* Extract *

Re: Linux Checkpoint-Restart - v19

From: Oren Laadan
Date: Fri Mar 19 2010 - 11:34:30 EST




Jiro SEKIBA wrote:
Hi,
On 2010/03/18, at 5:55, Serge E. Hallyn wrote:

Quoting Jiro SEKIBA (jir@xxxxxxxxxxxxxxxxx):
Hi,

Thank you for prompt reply!
Sorry that I didn't post to containers@xxxxxxxxxxxxxxxxxxxxxxxxxxx

On 2010/03/16, at 7:55, Oren Laadan wrote:

Hi,

Thanks for taking the time to evaluate c/r. You may want to also
try the latest, which is (as of now) ckpt-v20-rc2.
Yeah, I'll eventually try to keep up with the latest,
but I just want to try the one you think it's stable first anyway.

In the future, please CC the containers mailing list for issues
related to c/r, at "containers@xxxxxxxxxxxxxxxxxxxxxxxxxx".

Jiro SEKIBA wrote:
Hi,
I'm trying to evaluate external checkpoint/restart with cr-v19 kernel.
However, when I restart, I got "Killed" message in stdout.
Do you have any tips or clue that are not in
Documentation/checkpoint/usage.txt ?
I'm using kernel pulled from
git://git.ncl.cs.columbia.edu/pub/git/linux-cr.git .
checkout tag named "ckpt-v19". Base distro is ubuntu 9.10.
I ran self checkpioint/restart sample program in Documentation/checkpint.
It works as written in usage.txt.
However, I can not make external checkpint/restart work properly.
I made a simple test program bellow and create checkpoint externally using
the program in Documentation/checkpoint/, it looks checkpoint file is
created properly.
However, when I ran self_restart < ckpt.image, I got "Killed" message.
If you take an external checkpoint, then you need to match it
with an external restart, as opposed to self_restart.

Otherwise, restarting with self_restart from a checkpoint that is
not a self-checkpoint can yield unexpected results.

Since you don't mention in your post, I don't know if you are using
the tools from user-cr. If not, then you should use 'checkpoint' and
'restart' tools from there. It is available from:
git://git.ncl.cs.columbia.edu/pub/git/user-cr.git
(use the same branch as the one you used to linux-cr).

Once you have the tools compiled, and you checkpoint with the
'checkpoint' utility from there, you can restart with:
restart -v < ckpt.image

Thank you for the information.
Actually I was trying to create checkpoint in Document/checkpints.

* Set exercise *
Repeat the checkpoint-restart thread from "I made a simple" to "created properly.", substituting "image file" for "checkpoint file".

* Data shown *

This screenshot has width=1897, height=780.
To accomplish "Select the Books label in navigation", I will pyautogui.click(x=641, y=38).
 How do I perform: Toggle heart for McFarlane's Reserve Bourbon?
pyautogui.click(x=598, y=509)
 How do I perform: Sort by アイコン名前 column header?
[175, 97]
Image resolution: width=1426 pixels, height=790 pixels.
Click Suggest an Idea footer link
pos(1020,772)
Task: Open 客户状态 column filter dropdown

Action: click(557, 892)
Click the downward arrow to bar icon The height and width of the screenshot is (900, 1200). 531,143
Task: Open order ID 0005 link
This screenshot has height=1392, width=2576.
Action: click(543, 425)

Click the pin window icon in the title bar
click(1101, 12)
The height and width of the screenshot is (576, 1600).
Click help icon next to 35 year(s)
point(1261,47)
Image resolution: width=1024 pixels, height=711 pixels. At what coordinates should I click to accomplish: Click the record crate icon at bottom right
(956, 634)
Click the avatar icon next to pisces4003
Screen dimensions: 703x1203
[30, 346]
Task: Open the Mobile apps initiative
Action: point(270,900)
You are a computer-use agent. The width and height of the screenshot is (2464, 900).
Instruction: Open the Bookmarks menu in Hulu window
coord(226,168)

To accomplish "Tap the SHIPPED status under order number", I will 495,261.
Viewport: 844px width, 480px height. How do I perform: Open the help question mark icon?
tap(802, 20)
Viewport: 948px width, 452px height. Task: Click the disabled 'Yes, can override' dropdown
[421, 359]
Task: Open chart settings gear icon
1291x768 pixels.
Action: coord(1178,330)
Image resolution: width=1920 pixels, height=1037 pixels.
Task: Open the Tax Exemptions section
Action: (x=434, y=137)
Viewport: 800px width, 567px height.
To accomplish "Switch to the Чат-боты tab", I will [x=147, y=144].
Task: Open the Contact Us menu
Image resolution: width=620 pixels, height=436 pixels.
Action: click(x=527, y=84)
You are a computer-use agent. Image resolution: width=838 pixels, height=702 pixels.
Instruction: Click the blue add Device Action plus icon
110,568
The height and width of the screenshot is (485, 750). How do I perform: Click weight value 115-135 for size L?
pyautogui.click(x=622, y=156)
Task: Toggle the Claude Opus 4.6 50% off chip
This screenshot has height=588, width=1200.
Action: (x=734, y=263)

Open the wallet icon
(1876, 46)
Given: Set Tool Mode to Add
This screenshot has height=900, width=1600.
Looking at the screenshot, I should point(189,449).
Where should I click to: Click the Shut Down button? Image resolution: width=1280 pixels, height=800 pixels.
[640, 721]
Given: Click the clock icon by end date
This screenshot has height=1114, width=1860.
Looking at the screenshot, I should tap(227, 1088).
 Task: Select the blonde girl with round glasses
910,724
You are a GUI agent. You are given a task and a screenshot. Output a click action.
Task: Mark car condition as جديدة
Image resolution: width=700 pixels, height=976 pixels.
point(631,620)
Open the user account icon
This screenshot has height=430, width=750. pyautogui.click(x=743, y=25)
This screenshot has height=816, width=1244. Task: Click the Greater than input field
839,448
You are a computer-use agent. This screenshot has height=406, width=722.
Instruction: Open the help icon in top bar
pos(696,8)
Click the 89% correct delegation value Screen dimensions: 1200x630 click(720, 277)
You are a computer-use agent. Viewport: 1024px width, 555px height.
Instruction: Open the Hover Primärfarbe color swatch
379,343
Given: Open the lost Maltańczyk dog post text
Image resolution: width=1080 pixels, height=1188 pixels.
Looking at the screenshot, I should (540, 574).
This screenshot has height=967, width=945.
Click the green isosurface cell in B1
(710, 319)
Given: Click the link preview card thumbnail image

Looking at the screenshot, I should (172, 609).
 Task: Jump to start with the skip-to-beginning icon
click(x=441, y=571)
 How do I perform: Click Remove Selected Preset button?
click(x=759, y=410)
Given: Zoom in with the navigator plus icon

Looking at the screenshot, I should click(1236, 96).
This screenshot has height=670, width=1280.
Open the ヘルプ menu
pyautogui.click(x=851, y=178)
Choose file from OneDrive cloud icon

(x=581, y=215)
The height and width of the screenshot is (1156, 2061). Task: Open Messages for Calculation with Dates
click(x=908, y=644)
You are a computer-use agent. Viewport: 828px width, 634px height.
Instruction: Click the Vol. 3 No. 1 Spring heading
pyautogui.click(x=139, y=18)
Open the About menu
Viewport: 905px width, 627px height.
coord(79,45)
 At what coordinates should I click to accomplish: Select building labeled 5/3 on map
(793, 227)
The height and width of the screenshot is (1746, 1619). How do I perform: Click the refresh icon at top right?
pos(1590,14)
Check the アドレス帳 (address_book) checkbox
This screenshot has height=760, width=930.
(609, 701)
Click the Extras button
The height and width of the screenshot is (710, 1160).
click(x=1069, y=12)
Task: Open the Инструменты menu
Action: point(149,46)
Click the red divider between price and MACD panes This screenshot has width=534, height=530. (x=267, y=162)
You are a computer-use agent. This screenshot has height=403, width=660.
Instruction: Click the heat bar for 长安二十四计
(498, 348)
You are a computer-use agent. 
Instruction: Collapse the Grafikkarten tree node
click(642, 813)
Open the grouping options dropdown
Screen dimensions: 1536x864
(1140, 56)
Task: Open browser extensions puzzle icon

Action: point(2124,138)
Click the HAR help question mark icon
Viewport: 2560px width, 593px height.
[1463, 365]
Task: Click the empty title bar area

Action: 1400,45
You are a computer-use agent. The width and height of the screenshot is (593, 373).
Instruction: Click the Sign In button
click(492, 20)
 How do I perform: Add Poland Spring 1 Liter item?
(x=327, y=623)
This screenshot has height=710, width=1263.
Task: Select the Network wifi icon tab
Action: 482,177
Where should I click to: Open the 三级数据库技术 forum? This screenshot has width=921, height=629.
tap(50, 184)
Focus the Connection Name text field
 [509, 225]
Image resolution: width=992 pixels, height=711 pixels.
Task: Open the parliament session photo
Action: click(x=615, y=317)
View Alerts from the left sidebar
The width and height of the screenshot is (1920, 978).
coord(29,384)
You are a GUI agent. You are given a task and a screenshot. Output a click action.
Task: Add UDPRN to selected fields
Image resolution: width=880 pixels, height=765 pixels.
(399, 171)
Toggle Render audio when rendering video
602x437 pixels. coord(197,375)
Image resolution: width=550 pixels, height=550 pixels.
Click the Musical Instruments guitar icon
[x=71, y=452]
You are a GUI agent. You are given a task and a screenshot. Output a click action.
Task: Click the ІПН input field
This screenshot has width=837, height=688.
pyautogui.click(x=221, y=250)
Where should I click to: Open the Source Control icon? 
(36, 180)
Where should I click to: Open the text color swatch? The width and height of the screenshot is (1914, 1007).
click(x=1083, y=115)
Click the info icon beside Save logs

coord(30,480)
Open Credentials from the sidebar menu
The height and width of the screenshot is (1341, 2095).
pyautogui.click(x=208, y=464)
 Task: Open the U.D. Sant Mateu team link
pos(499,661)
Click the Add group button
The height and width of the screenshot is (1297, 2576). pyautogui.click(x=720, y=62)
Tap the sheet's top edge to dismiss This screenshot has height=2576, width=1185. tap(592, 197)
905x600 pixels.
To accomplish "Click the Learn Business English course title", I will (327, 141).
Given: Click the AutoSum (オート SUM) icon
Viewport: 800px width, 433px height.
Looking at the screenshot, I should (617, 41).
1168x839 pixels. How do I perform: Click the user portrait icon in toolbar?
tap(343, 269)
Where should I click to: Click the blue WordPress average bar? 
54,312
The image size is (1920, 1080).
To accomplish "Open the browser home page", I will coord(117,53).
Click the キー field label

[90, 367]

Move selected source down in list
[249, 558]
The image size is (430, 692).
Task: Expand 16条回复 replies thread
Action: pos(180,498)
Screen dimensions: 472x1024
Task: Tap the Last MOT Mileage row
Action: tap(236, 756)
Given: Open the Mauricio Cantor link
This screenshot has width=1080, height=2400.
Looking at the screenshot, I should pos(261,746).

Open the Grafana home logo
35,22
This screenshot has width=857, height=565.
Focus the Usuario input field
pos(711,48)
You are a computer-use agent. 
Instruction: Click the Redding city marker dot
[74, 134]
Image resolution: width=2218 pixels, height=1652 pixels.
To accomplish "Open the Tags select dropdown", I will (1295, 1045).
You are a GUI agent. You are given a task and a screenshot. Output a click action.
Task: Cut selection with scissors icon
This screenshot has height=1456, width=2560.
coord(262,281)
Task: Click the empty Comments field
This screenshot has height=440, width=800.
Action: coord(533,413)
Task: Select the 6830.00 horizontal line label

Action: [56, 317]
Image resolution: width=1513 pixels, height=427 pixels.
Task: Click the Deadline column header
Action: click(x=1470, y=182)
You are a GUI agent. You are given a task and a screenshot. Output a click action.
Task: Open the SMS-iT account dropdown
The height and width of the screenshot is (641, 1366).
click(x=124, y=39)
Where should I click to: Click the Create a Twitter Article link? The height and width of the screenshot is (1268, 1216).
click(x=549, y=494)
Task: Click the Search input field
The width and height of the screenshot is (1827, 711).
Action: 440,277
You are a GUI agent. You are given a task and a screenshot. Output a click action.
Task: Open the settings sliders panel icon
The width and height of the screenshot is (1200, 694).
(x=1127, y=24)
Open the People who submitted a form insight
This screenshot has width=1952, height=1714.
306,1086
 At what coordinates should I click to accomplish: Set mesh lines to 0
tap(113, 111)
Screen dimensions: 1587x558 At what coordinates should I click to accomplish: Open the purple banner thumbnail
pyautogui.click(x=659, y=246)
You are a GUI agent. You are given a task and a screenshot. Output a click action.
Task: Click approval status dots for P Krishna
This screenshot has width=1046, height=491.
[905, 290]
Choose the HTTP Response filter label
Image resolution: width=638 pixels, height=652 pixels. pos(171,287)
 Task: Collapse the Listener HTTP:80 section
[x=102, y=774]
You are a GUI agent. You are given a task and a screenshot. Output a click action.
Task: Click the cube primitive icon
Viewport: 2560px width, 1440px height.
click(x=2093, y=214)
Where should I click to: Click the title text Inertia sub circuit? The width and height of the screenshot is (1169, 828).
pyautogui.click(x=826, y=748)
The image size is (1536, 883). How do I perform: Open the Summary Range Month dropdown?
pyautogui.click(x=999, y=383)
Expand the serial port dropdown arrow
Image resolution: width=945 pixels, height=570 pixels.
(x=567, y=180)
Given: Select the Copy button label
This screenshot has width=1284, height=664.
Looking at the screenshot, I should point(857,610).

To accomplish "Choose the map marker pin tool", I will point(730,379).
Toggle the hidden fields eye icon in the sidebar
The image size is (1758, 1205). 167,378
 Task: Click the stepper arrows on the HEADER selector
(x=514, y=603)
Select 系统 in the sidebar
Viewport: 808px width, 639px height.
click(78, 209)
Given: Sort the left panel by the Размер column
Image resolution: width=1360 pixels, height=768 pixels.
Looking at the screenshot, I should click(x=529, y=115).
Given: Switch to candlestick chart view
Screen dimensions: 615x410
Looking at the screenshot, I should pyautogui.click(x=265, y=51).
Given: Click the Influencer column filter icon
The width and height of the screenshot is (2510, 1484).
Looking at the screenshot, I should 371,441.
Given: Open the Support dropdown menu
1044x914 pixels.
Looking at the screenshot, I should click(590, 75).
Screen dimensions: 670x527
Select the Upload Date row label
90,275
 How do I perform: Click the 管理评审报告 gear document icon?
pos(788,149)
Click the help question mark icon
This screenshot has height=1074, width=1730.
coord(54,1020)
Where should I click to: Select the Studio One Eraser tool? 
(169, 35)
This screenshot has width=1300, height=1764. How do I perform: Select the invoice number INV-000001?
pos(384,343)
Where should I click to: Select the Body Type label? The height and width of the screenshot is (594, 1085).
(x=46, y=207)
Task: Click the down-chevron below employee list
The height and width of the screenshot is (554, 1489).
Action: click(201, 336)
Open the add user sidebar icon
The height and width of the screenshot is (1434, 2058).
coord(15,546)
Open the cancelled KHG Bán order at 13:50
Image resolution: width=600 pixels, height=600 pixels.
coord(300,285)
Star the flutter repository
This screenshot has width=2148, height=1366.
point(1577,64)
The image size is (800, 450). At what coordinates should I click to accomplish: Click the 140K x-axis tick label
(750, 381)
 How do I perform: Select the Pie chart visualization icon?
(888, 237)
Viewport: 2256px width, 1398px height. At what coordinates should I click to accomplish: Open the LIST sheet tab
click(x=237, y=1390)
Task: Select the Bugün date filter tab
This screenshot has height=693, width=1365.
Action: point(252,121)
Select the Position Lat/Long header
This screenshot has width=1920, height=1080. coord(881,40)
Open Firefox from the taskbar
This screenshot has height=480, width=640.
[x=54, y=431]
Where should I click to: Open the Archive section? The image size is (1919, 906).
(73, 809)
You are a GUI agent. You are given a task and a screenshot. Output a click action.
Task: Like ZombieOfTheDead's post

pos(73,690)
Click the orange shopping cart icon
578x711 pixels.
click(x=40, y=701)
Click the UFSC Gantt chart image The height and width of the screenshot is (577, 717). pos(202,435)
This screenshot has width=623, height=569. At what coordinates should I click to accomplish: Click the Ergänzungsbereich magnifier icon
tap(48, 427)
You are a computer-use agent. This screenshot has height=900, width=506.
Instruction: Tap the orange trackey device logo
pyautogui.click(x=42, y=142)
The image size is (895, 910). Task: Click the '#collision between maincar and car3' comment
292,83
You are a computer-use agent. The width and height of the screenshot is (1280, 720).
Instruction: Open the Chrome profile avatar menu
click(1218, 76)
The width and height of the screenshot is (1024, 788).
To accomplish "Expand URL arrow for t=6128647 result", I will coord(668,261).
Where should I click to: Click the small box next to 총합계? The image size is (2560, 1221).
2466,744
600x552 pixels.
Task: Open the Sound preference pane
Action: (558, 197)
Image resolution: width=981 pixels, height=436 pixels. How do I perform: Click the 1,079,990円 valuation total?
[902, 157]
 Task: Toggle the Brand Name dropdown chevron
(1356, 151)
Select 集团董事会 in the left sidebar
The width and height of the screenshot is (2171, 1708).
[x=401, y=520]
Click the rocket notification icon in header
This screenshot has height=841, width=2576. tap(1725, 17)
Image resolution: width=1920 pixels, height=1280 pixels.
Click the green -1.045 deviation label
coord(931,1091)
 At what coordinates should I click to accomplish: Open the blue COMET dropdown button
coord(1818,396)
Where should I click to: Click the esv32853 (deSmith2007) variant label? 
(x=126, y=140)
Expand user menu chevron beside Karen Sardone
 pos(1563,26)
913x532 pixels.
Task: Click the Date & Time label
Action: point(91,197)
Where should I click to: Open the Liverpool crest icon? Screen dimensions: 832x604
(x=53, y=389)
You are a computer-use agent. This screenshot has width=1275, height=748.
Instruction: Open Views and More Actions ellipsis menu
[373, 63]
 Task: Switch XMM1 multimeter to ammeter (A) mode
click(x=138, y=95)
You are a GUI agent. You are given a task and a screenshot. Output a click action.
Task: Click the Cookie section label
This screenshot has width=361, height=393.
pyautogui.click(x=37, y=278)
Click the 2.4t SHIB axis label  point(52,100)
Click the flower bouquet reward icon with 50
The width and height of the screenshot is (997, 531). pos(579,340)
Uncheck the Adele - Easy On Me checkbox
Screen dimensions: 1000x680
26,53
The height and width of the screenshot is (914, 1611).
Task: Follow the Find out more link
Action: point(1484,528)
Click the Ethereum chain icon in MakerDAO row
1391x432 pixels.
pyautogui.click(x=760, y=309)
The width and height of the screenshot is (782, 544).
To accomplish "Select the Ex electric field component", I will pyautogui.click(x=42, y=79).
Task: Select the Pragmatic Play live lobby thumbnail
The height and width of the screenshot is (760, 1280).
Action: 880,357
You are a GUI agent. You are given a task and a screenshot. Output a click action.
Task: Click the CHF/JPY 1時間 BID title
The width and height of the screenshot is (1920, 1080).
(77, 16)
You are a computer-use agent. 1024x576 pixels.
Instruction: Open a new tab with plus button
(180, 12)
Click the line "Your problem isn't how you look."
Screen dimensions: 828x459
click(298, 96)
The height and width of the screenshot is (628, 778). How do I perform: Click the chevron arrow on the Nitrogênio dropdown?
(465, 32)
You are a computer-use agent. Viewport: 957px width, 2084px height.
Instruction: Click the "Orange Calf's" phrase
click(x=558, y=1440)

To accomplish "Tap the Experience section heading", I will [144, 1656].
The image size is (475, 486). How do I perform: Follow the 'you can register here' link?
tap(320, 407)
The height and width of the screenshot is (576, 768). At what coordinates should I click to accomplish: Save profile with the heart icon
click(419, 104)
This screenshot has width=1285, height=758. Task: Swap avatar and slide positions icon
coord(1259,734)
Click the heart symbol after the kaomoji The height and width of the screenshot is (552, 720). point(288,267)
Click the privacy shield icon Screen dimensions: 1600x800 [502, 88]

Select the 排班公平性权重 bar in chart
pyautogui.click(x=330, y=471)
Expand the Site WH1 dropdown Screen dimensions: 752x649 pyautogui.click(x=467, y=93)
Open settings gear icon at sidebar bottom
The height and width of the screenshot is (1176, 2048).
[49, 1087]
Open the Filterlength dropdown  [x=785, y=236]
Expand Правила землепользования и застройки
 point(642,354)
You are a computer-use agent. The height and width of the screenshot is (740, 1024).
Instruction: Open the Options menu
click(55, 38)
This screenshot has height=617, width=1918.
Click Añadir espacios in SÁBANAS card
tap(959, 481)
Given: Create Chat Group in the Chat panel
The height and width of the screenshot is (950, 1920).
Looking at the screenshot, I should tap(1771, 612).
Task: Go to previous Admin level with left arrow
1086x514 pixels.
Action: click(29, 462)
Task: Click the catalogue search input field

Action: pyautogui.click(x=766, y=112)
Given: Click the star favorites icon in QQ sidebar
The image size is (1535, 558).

* Answer to this exercise *
I made a simple test program bellow and create checkpoint externally using
the program in Documentation/checkpoint/, it looks image file is
created properly.